[Start of Attachment]
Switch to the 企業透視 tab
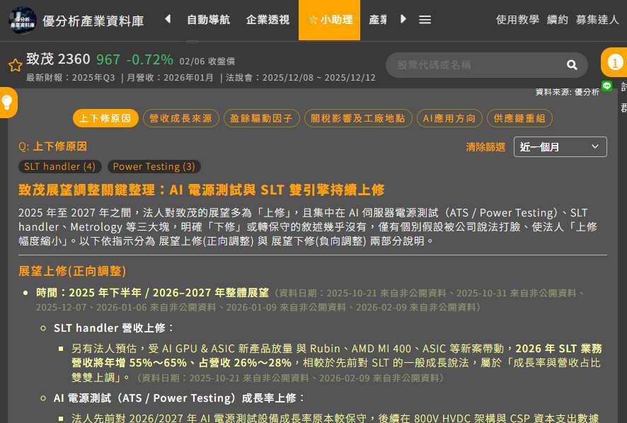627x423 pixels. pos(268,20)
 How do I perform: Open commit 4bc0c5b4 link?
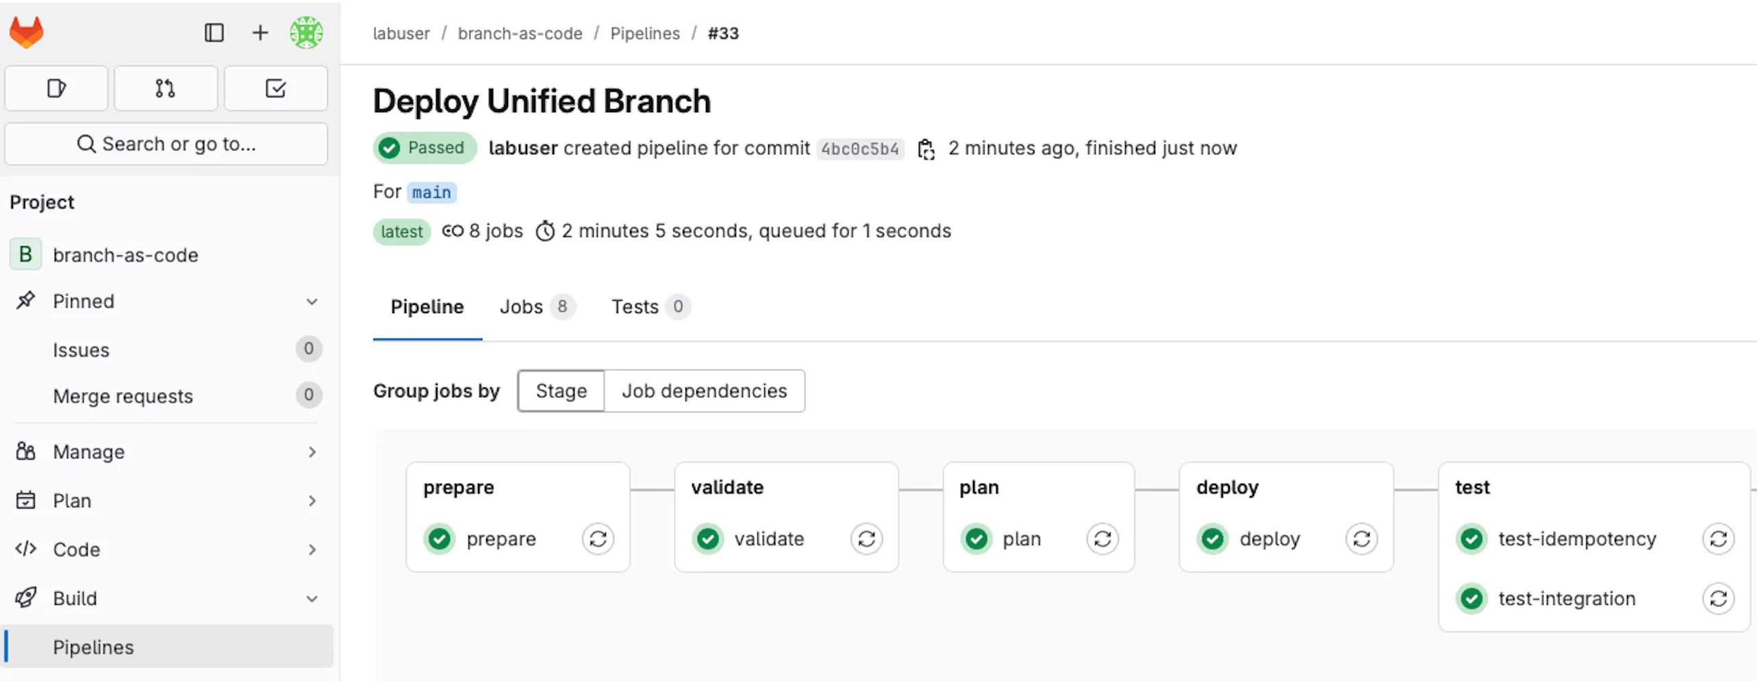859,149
[End of Attachment]
[Start of Attachment]
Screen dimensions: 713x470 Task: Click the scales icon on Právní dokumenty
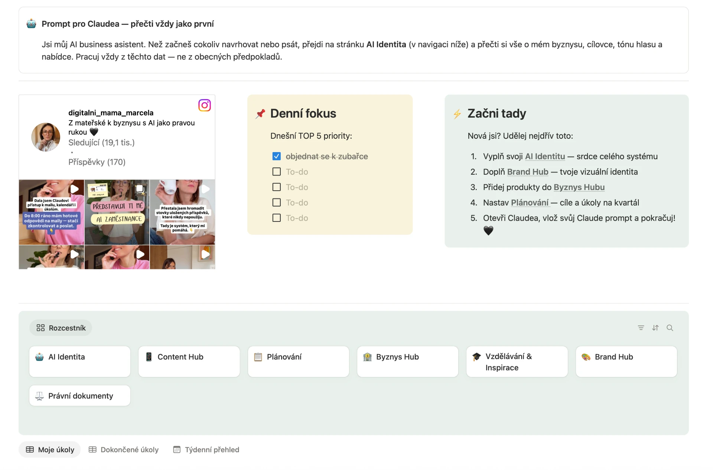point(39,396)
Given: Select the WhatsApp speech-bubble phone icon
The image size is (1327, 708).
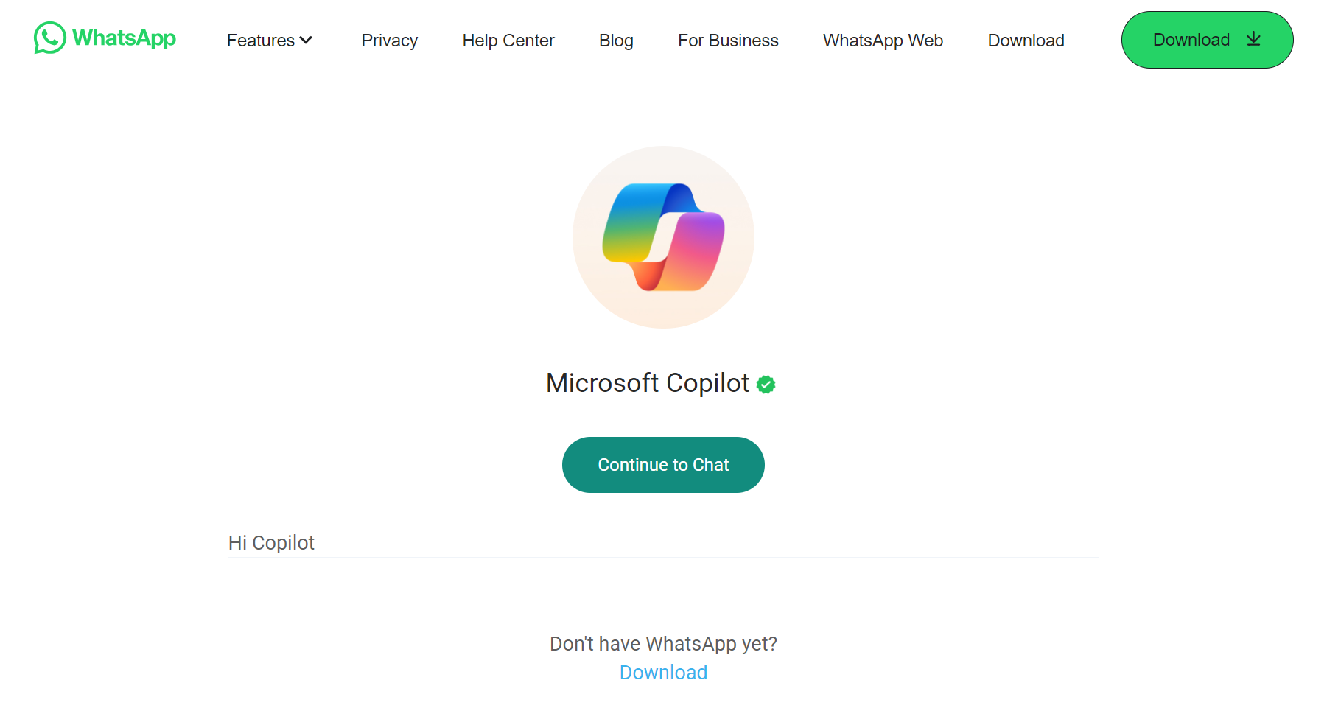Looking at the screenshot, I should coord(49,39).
[End of Attachment]
[Start of Attachment]
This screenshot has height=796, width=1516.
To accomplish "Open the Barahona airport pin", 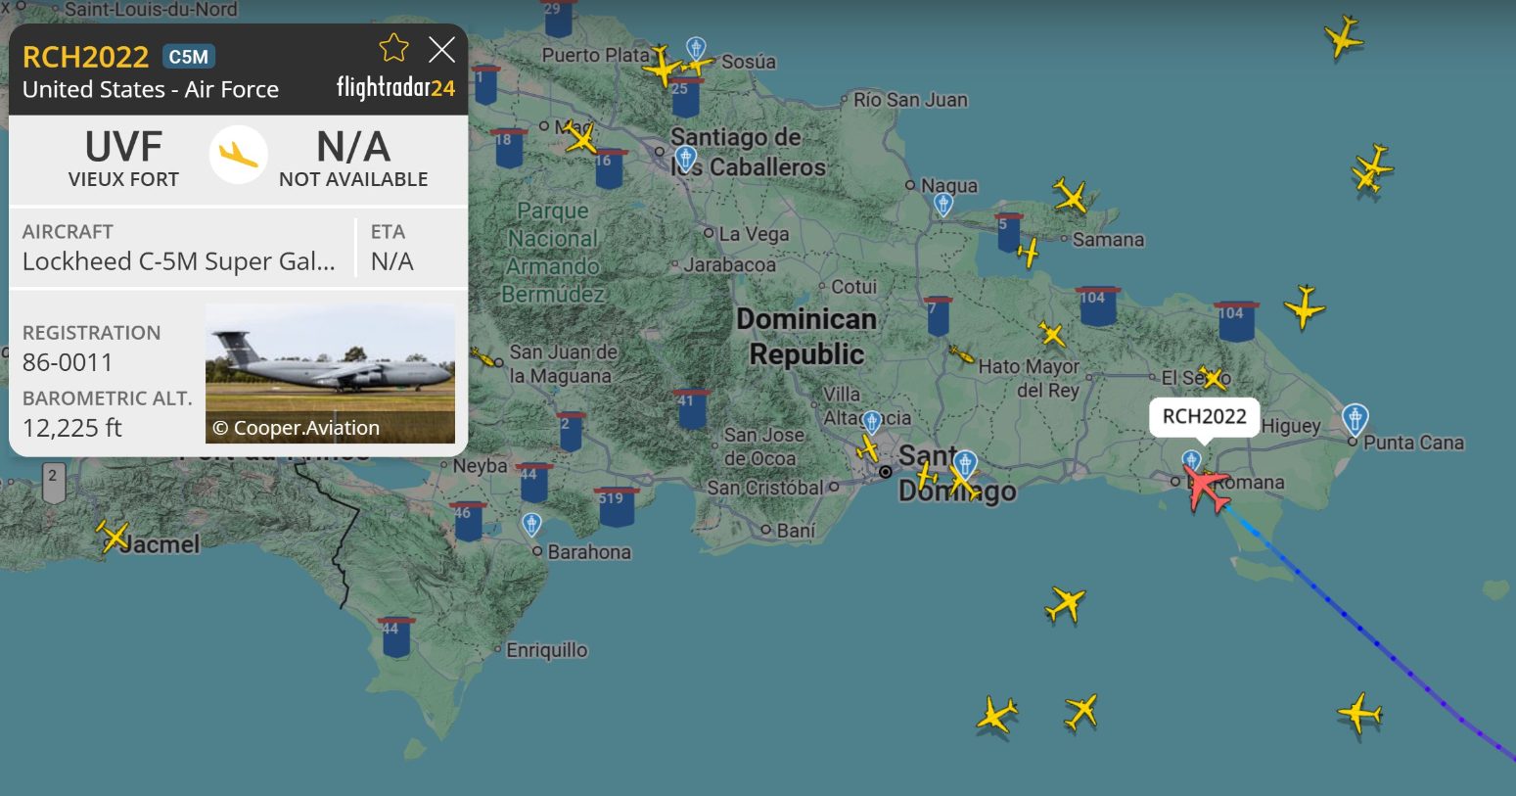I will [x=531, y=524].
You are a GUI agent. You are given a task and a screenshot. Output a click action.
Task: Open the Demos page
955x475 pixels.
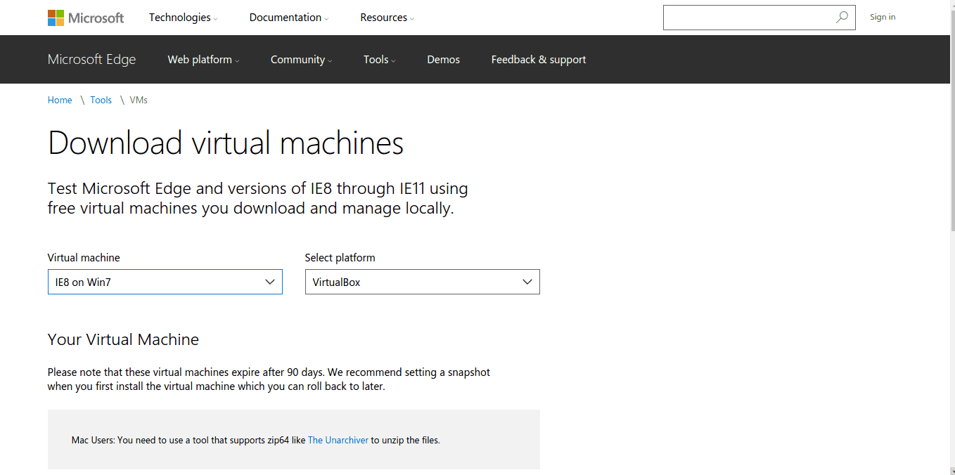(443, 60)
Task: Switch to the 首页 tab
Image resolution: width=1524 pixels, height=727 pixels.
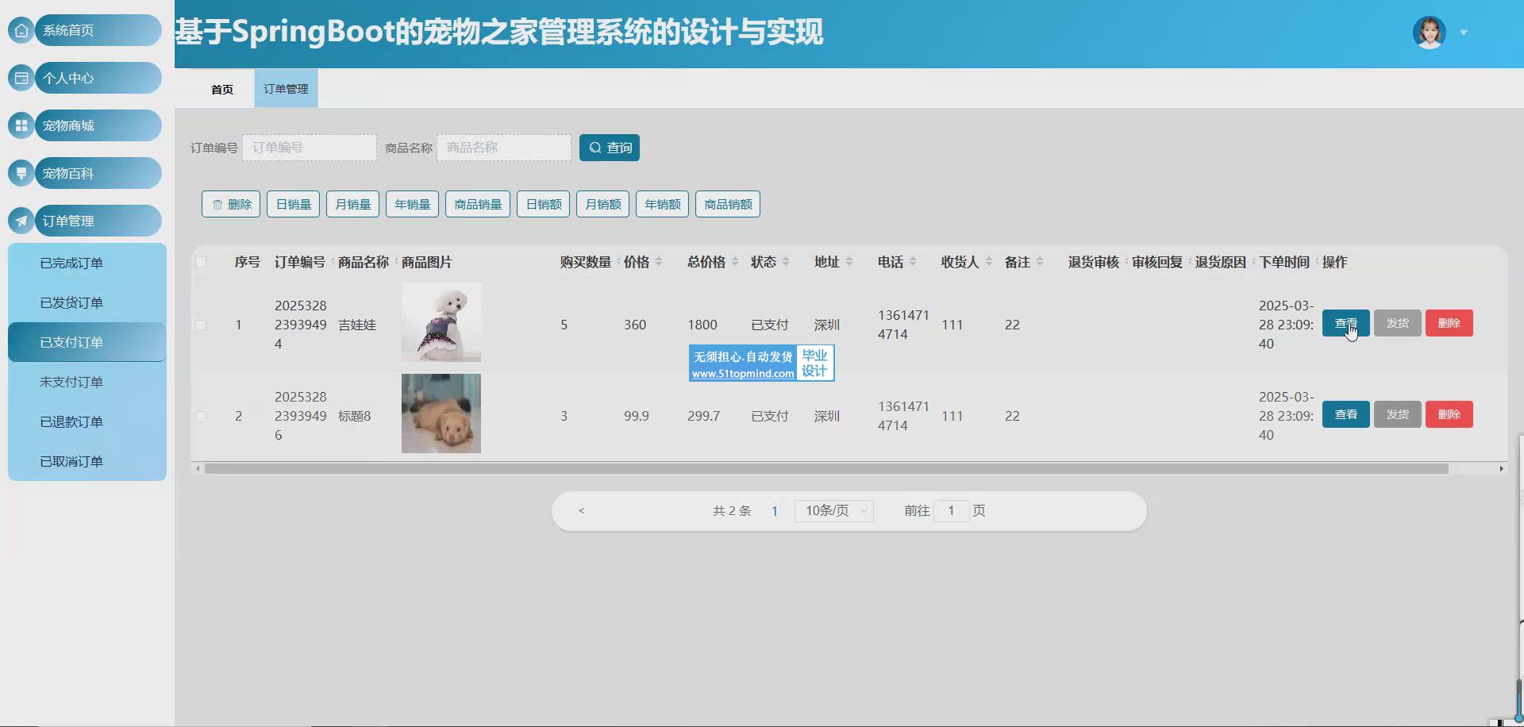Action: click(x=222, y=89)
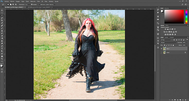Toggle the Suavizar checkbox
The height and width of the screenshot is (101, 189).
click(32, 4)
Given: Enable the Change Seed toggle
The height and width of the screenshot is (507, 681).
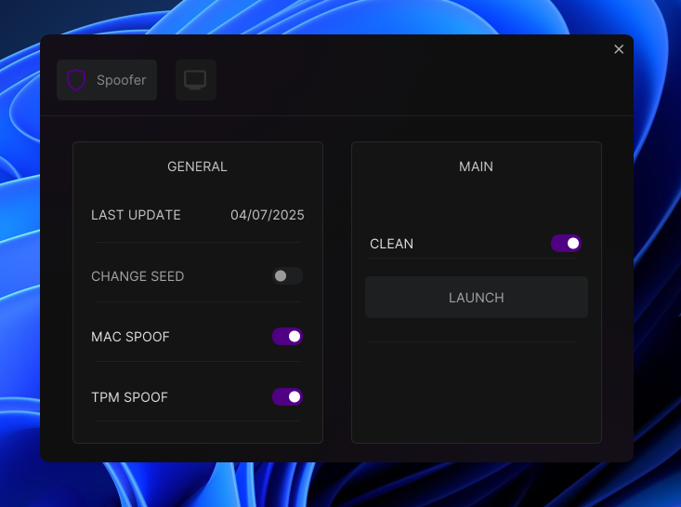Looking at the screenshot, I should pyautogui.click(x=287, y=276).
[End of Attachment]
Above are some entries; copy exactly the lines from the line with "Image resolution: width=1524" through the line with "Given: Enable the Change Seed toggle", both included, but none of the pictures.

Your response
Image resolution: width=1524 pixels, height=727 pixels.
Action: click(x=222, y=89)
Toggle the Suavizar checkbox
The height and width of the screenshot is (101, 189).
click(32, 4)
Given: Enable the Change Seed toggle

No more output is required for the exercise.